As for TV’s Bionic man Steve Austin, he is looking less like science fiction these days. The Rehabilitation Institute of Chicago (RIC) is working to create better limb prosthesis’ with a technique called “targeted reinnervation”. The goal is to send signals from the brain through nerves to the prosthesis. Think “open hand” and the prosthetic hand will open. You can watch people use this fascinating technology on videos, but this is just the beginning. There is another goal – to send signals from the prosthesis back to the brain returning the lost sense of touch. Check out the TED Talk by Dr. Todd Kuiken (MD, PhD) to see where the researchers at RIC are going with bionic limbs (video link below). Hearing* is another senses that bionics can improve. Cochlear implants, first approved for use by the FDA in 1984, are used to help for those with severe hearing loss or complete deafness hear. Outside the ear is a microphone that takes in sound. A processor converts the sound’s digital information into electrical signals. These signals are sent by a transmitter outside the head to a receiver inside the head and then continue to electrodes on a wire that winds through the ear’s cochlea. Once there, the electrical information transfers to the auditory nerves and the nerves send the signal to the brain where it registers as sound. The implant cannot duplicate what is heard with a normal working ear, but noises and speech can be recognized. Earlier this year, the first Retinal implant was approved by the FDA. Use is limited to people with Retinitis Pigmentosa – a rare genetic disease which leads to partial or complete blindness when the photoreceptor cells in the retina which detect light die. A receiver and electrode array are implanted into the eye and a video camera worn as sunglasses send the images to the implant. The nerves send signals to the brain which don’t duplicate the vision but do help the person detect motion and shape.
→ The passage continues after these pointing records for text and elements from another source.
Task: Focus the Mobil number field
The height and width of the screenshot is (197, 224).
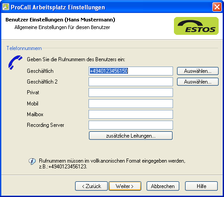Action: 131,104
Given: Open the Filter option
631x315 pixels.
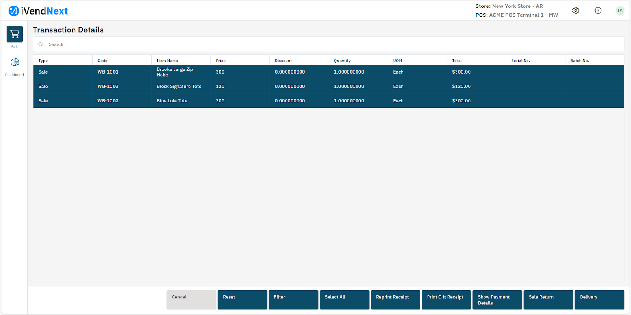Looking at the screenshot, I should tap(293, 300).
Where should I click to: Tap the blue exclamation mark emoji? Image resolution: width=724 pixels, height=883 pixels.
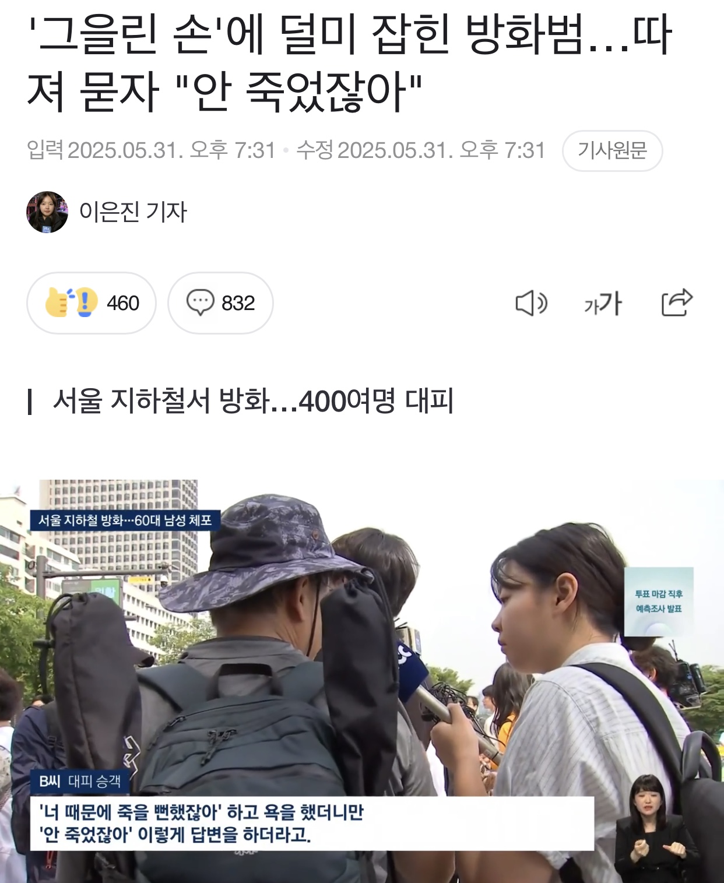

Thanks to the work of doctors, medical researchers, scientists, and engineers new medical devices are changing lives. Biomedical engineering and technology are helping us to walk after falling off that horse. So while we might not end up Better and Stronger and Faster, we are getting Better, Faster and that is pretty good.
*Note: In 1976, TV introduced The Bionic Woman, Jamie Sommers – she had a bionic ear.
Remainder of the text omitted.